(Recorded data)
== Segment start ==

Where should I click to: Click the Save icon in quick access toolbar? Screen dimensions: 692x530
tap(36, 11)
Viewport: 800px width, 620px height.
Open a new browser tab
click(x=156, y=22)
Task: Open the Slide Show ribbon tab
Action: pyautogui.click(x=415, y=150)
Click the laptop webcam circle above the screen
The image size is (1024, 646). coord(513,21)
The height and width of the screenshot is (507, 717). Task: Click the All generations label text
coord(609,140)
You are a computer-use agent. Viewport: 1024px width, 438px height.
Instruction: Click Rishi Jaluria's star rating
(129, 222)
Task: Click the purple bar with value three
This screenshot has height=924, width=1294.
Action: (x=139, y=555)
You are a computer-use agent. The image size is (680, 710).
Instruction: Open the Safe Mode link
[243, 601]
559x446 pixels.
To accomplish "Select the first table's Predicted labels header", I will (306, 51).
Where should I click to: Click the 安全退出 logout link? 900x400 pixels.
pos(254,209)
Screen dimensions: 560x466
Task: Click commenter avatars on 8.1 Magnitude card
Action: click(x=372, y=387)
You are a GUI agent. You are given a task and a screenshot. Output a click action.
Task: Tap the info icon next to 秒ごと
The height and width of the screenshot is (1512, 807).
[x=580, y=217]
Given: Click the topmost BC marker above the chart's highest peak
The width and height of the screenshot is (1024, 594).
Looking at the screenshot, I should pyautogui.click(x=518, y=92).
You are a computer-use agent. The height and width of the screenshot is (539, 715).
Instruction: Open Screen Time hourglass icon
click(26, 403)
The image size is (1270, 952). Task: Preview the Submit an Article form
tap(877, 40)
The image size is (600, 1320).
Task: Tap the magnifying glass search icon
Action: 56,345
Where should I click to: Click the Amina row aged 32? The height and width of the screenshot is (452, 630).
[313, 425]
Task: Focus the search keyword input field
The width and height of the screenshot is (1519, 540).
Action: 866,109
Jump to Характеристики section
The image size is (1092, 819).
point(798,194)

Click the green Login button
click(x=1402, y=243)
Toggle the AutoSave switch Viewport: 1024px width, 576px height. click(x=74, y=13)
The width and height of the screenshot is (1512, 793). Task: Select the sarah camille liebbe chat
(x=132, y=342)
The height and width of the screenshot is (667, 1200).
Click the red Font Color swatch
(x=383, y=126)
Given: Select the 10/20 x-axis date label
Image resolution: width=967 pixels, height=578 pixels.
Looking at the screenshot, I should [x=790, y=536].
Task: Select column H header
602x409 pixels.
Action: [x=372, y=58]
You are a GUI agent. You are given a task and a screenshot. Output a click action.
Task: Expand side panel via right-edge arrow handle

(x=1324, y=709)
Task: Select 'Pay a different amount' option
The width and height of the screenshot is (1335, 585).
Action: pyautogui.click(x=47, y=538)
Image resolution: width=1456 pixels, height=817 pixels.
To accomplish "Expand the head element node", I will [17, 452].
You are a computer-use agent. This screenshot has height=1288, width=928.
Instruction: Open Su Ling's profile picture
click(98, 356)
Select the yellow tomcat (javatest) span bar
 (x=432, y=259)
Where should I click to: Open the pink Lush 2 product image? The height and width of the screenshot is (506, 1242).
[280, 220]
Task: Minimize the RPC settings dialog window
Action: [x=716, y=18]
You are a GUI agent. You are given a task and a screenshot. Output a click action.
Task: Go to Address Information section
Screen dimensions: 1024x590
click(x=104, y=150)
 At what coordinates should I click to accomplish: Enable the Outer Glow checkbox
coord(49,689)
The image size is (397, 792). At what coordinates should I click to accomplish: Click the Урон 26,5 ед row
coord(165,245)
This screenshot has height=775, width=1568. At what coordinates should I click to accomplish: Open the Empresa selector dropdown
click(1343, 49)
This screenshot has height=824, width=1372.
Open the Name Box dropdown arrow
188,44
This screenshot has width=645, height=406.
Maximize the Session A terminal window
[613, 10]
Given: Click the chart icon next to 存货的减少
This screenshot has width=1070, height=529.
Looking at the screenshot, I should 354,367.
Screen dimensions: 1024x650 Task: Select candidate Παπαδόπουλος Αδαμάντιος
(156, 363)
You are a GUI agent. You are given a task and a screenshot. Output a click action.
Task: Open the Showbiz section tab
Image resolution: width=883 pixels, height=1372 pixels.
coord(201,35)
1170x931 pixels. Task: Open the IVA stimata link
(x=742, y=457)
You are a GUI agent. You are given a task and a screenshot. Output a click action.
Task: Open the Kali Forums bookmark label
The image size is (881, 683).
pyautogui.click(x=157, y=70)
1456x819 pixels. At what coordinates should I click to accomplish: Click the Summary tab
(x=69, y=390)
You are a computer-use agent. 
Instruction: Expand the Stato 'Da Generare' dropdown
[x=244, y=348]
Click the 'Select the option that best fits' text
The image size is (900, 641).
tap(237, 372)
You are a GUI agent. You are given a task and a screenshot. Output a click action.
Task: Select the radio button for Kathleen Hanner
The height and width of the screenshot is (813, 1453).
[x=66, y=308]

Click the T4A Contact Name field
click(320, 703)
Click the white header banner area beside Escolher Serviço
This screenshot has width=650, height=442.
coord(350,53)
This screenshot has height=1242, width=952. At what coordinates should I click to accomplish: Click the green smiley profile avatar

== Segment end ==

> YOUR GOAL:
Transcribe exactly, and only, the lines that extend from the one containing "Image resolution: width=883" to the end of the records above, inclusive of both.

> RESULT OF THIS TASK:
Image resolution: width=883 pixels, height=1372 pixels.
coord(201,35)
1170x931 pixels. Task: Open the IVA stimata link
(x=742, y=457)
You are a GUI agent. You are given a task and a screenshot. Output a click action.
Task: Open the Kali Forums bookmark label
The image size is (881, 683).
pyautogui.click(x=157, y=70)
1456x819 pixels. At what coordinates should I click to accomplish: Click the Summary tab
(x=69, y=390)
You are a computer-use agent. 
Instruction: Expand the Stato 'Da Generare' dropdown
[x=244, y=348]
Click the 'Select the option that best fits' text
The image size is (900, 641).
tap(237, 372)
You are a GUI agent. You are given a task and a screenshot. Output a click action.
Task: Select the radio button for Kathleen Hanner
The height and width of the screenshot is (813, 1453).
[x=66, y=308]

Click the T4A Contact Name field
click(320, 703)
Click the white header banner area beside Escolher Serviço
This screenshot has width=650, height=442.
coord(350,53)
This screenshot has height=1242, width=952. At what coordinates should I click to accomplish: Click the green smiley profile avatar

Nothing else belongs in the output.